▶ **DIRECTIONS**: Nothing in the records below may change; print them all exactly.

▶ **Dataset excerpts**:
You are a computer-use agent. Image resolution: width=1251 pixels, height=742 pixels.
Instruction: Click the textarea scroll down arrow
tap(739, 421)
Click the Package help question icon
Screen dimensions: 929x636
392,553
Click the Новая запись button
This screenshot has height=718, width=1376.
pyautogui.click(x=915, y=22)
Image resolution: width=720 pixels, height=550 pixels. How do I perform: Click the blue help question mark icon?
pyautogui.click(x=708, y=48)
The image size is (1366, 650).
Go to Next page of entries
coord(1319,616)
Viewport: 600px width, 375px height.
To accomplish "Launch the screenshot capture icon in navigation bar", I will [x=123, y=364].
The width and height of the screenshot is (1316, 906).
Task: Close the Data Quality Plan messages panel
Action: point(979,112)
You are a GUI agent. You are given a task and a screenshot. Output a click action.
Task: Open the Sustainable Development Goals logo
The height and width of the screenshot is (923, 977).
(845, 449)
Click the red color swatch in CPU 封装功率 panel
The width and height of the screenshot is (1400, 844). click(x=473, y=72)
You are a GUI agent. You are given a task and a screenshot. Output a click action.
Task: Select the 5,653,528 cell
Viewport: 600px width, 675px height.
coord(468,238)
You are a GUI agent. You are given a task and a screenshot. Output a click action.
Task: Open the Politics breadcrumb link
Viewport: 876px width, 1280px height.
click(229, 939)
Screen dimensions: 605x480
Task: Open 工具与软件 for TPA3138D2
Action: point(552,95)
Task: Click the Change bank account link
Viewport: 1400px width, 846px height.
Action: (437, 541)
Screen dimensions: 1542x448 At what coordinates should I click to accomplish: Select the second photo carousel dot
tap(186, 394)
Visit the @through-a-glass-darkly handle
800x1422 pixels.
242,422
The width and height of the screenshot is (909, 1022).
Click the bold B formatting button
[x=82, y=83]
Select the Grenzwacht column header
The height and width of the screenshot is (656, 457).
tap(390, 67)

▶ **REPLY**:
You are a computer-use agent. Image resolution: width=1251 pixels, height=742 pixels.
Instruction: Click the textarea scroll down arrow
tap(739, 421)
Click the Package help question icon
Screen dimensions: 929x636
392,553
Click the Новая запись button
This screenshot has height=718, width=1376.
pyautogui.click(x=915, y=22)
Image resolution: width=720 pixels, height=550 pixels. How do I perform: Click the blue help question mark icon?
pyautogui.click(x=708, y=48)
The image size is (1366, 650).
Go to Next page of entries
coord(1319,616)
Viewport: 600px width, 375px height.
To accomplish "Launch the screenshot capture icon in navigation bar", I will [x=123, y=364].
The width and height of the screenshot is (1316, 906).
Task: Close the Data Quality Plan messages panel
Action: point(979,112)
You are a GUI agent. You are given a task and a screenshot. Output a click action.
Task: Open the Sustainable Development Goals logo
The height and width of the screenshot is (923, 977).
(845, 449)
Click the red color swatch in CPU 封装功率 panel
The width and height of the screenshot is (1400, 844). click(x=473, y=72)
You are a GUI agent. You are given a task and a screenshot. Output a click action.
Task: Select the 5,653,528 cell
Viewport: 600px width, 675px height.
coord(468,238)
You are a GUI agent. You are given a task and a screenshot. Output a click action.
Task: Open the Politics breadcrumb link
Viewport: 876px width, 1280px height.
click(229, 939)
Screen dimensions: 605x480
Task: Open 工具与软件 for TPA3138D2
Action: point(552,95)
Task: Click the Change bank account link
Viewport: 1400px width, 846px height.
Action: (437, 541)
Screen dimensions: 1542x448 At what coordinates should I click to accomplish: Select the second photo carousel dot
tap(186, 394)
Visit the @through-a-glass-darkly handle
800x1422 pixels.
242,422
The width and height of the screenshot is (909, 1022).
Click the bold B formatting button
[x=82, y=83]
Select the Grenzwacht column header
The height and width of the screenshot is (656, 457).
tap(390, 67)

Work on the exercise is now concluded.